Unless you’re a veritable student of Greek mythology, the only chthonic god you might have heard of going into Hades was… well, Hades. But other than the big guy himself, the chthonic god most central to the game – and therefore most intriguing for the uninitiated – is Nyx, the goddess of Night. And similar to how she’s portrayed in Hades, the Nyx of Greek mythology is a major entity who prefers to work in the shadows.
Nyx’s “main myth” isn’t even really about Nyx; it’s about her son, Hypnos. In the story, Zeus’s wife, Hera, asks Hypnos to put Zeus to sleep so she can do some mischief. Zeus finds out, becomes outraged with Hypnos, and is going to kill him until Nyx shows up and tells Zeus to leave her son alone, please.
To give a clue as to her true power, Nyx even makes Zeus – the God of the freakin’ Heavens – apologize. Nyx is said to be the only goddess Zeus ever feared. She’s considered stronger than Zeus.
Sadly, as with Zagreus, any other myths featuring Nyx as a central character have been lost to time. Assuming there were any to begin with.
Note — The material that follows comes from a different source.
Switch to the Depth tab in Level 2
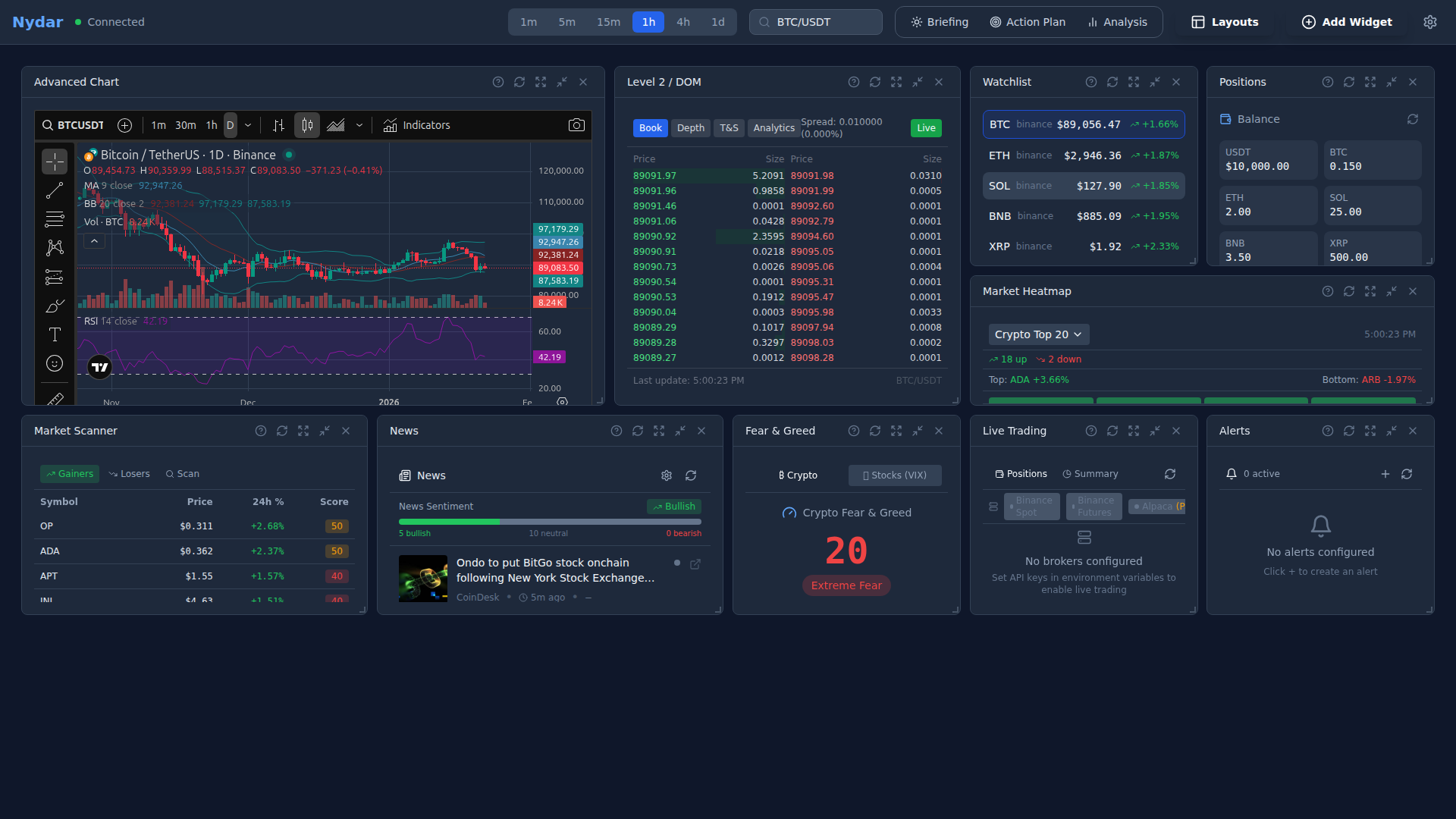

Nyx isn’t typically partnered with Hades in mythology; instead, she’s partnered with Erebus, the god of darkness. Erebus, incidentally, is also her brother. But considering Nyx and Erebus are two of Chaos’s five-or-six children and were born near the dawn of time itself, I guess they didn’t have many options. Just be glad Hades makes no mention of Akhlys, the daughter of Nyx and Chaos. Ew.
Nyx has a lot of kids – waaaay more than just Hypnos, Thanatos, Charon, and the Fates, but the ones Hades leaves out aren’t recognizable to the casual Greek mythology nerd anyway. But these kiddos don’t have a father. Except for the two kids she has with Erebus – which includes her counterpart, Hemera, the goddess of day – and, ahem, the aforementioned Akhlys, Nyx has all of her kids with herself. You go, girl.
In mythology, Nyx lives in Tartarus with her daughter, Hemera. When the time for night comes, Nyx flies out of the underworld and gathers up her shadowy brother-husband, Erebus, to make it night. In the morning, Hemera disperses him to bring the day.
However, in few surviving works – including poems attributed to Orpheus – Nyx is the progenitor god, instead of Chaos. However, while Nyx is placed in the Underworld in mythology, she’s never more-or-less the Underworld’s secret manager, or co-manager, or however she comes across to you in Hades though.
But is Nyx canonically, in mythology, also the low-key most powerful god around? Yes. Absolutely.